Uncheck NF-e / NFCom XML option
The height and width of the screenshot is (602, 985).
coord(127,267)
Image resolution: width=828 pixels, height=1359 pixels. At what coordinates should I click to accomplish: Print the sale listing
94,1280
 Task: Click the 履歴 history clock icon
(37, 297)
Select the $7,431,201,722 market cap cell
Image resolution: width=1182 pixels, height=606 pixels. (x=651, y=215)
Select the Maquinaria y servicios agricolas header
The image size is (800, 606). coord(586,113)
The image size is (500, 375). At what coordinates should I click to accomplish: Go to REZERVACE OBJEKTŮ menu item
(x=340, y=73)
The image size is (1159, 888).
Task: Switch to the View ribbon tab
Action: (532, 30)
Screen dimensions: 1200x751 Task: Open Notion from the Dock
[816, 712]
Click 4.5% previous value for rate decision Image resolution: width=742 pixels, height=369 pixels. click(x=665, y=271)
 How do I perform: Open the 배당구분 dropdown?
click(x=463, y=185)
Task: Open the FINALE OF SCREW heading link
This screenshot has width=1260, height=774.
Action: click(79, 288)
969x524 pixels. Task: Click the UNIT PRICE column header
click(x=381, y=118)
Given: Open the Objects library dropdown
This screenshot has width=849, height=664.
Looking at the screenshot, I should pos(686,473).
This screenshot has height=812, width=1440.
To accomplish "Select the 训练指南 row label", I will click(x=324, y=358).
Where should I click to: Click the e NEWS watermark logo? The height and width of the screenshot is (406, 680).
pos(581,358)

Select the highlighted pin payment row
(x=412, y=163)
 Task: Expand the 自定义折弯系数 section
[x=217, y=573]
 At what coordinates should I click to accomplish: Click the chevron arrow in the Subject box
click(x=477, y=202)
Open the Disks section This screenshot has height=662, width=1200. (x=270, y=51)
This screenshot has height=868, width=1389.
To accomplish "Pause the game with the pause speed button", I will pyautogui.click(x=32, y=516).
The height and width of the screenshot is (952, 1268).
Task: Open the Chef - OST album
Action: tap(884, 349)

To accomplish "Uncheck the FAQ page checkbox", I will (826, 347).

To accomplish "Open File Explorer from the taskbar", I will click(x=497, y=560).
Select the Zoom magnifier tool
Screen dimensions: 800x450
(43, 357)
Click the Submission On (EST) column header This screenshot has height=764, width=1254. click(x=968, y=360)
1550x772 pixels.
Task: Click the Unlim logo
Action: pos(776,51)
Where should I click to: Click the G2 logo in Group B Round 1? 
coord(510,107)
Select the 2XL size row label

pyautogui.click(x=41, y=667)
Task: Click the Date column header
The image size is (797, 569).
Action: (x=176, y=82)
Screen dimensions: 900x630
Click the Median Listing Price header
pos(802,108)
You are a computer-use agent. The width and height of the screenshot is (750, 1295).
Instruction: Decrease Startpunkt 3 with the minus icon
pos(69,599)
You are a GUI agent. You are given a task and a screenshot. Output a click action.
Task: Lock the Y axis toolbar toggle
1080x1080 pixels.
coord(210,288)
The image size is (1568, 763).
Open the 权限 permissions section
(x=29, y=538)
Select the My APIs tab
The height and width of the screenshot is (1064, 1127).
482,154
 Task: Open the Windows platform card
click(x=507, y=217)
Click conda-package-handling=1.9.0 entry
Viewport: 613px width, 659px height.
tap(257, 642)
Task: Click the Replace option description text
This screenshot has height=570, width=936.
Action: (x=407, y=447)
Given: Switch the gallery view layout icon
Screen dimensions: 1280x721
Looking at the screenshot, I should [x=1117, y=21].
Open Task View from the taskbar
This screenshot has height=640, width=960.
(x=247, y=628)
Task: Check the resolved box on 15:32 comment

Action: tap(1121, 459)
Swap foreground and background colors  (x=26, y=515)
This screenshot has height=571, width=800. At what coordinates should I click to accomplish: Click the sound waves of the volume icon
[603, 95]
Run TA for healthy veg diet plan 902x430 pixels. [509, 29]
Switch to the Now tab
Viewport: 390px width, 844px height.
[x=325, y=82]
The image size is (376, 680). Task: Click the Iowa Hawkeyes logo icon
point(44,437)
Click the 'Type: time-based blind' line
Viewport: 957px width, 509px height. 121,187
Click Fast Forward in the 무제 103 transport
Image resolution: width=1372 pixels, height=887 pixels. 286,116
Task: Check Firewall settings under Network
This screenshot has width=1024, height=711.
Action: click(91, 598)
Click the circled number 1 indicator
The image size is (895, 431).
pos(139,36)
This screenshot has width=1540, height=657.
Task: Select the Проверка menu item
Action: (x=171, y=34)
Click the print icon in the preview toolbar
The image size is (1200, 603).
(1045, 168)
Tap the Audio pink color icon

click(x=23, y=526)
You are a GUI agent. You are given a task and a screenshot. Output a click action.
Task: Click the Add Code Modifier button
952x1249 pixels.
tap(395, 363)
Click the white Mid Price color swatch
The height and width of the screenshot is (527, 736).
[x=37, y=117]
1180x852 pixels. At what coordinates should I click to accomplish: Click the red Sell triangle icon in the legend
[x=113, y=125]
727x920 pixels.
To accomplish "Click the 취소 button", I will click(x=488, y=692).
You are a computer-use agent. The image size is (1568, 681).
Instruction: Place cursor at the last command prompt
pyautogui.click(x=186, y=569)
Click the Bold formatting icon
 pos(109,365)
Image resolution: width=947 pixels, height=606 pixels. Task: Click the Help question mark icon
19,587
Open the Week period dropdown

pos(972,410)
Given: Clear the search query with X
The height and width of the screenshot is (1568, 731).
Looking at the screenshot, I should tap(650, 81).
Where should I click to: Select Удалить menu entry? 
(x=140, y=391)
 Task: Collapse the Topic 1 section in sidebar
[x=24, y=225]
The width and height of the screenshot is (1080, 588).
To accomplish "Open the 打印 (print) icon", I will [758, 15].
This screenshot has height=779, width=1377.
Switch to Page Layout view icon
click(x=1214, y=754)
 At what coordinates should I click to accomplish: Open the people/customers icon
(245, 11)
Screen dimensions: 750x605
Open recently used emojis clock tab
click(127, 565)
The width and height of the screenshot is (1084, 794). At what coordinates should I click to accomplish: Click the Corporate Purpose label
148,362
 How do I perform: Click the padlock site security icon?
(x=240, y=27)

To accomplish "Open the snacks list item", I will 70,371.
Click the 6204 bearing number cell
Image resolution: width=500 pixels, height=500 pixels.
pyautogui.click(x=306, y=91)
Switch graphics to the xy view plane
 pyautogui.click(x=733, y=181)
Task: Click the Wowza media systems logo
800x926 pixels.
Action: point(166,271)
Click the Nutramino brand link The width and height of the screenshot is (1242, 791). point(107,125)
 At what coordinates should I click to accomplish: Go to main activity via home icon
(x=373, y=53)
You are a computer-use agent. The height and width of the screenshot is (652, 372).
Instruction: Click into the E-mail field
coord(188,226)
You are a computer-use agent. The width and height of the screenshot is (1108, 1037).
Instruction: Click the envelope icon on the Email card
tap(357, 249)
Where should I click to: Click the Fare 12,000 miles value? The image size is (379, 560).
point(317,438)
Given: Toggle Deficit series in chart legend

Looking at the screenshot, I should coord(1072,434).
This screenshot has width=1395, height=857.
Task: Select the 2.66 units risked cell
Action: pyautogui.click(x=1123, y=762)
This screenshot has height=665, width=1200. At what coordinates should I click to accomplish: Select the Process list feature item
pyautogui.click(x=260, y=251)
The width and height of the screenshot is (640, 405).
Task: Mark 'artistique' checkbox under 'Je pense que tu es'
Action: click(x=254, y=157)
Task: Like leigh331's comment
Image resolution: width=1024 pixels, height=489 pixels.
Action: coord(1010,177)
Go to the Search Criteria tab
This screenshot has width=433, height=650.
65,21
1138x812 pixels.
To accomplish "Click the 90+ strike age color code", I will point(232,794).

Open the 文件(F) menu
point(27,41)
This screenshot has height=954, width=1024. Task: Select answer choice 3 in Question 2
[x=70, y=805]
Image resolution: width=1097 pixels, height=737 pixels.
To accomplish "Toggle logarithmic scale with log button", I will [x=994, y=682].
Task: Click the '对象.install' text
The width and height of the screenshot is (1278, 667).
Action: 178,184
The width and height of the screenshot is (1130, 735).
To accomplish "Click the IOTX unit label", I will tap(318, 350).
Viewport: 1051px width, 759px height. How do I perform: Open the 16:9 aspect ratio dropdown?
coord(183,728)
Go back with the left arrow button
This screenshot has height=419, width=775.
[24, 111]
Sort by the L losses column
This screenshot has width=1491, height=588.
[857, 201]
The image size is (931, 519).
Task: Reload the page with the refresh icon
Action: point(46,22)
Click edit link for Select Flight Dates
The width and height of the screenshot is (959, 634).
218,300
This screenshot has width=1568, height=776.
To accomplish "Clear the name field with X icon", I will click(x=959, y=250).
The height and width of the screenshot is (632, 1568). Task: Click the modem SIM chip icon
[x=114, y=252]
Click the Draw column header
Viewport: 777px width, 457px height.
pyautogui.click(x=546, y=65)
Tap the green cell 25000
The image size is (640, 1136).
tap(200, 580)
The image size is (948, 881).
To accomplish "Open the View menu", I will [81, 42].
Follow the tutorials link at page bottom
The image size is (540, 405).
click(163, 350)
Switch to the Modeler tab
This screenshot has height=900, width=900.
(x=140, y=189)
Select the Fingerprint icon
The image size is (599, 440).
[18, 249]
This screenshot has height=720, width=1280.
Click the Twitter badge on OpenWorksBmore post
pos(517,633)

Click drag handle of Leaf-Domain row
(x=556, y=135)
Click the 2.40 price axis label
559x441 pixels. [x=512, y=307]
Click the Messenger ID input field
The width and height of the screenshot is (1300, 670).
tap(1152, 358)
━━━━━━━━━━━━━━━━━━━━
Required work:
Using the records above, set down exactly the lines from the one with "Click the Nutramino" through the one with "is (1108, 1037).", inclusive, and nothing more.

Answer:
Click the Nutramino brand link The width and height of the screenshot is (1242, 791). point(107,125)
 At what coordinates should I click to accomplish: Go to main activity via home icon
(x=373, y=53)
You are a computer-use agent. The height and width of the screenshot is (652, 372).
Instruction: Click into the E-mail field
coord(188,226)
You are a computer-use agent. The width and height of the screenshot is (1108, 1037).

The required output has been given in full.